→ Collection entries:
* BEGIN *
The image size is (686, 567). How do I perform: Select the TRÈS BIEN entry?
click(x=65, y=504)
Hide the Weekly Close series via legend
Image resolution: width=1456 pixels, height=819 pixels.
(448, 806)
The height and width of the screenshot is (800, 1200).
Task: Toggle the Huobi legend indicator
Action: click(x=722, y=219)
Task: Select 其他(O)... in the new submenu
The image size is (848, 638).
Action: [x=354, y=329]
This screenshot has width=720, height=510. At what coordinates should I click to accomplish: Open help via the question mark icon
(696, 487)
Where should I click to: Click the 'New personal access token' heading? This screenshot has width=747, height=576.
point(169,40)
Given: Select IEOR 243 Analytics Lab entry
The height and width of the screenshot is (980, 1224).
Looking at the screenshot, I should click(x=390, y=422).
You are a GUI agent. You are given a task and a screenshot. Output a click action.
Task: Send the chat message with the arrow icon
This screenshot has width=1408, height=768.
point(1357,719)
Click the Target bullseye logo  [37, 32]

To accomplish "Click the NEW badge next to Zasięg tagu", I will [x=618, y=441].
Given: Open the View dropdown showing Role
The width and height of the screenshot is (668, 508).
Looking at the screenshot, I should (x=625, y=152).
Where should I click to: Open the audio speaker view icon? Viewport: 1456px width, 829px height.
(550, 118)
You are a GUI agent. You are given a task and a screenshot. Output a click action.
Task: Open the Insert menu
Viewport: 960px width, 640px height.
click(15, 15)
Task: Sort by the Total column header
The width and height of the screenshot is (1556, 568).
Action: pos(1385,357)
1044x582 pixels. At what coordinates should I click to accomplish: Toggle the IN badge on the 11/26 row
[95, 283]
* END *
Reproduce every one of the rows above word for word, keeping each line as it appears.

The image size is (686, 567). How do I perform: Select the TRÈS BIEN entry?
click(x=65, y=504)
Hide the Weekly Close series via legend
Image resolution: width=1456 pixels, height=819 pixels.
(448, 806)
The height and width of the screenshot is (800, 1200).
Task: Toggle the Huobi legend indicator
Action: click(x=722, y=219)
Task: Select 其他(O)... in the new submenu
The image size is (848, 638).
Action: [x=354, y=329]
This screenshot has width=720, height=510. At what coordinates should I click to accomplish: Open help via the question mark icon
(696, 487)
Where should I click to: Click the 'New personal access token' heading? This screenshot has width=747, height=576.
point(169,40)
Given: Select IEOR 243 Analytics Lab entry
The height and width of the screenshot is (980, 1224).
Looking at the screenshot, I should click(x=390, y=422).
You are a GUI agent. You are given a task and a screenshot. Output a click action.
Task: Send the chat message with the arrow icon
This screenshot has width=1408, height=768.
point(1357,719)
Click the Target bullseye logo  [37, 32]

To accomplish "Click the NEW badge next to Zasięg tagu", I will [x=618, y=441].
Given: Open the View dropdown showing Role
The width and height of the screenshot is (668, 508).
Looking at the screenshot, I should (x=625, y=152).
Where should I click to: Open the audio speaker view icon? Viewport: 1456px width, 829px height.
(550, 118)
You are a GUI agent. You are given a task and a screenshot. Output a click action.
Task: Open the Insert menu
Viewport: 960px width, 640px height.
click(15, 15)
Task: Sort by the Total column header
The width and height of the screenshot is (1556, 568).
Action: pos(1385,357)
1044x582 pixels. At what coordinates should I click to accomplish: Toggle the IN badge on the 11/26 row
[95, 283]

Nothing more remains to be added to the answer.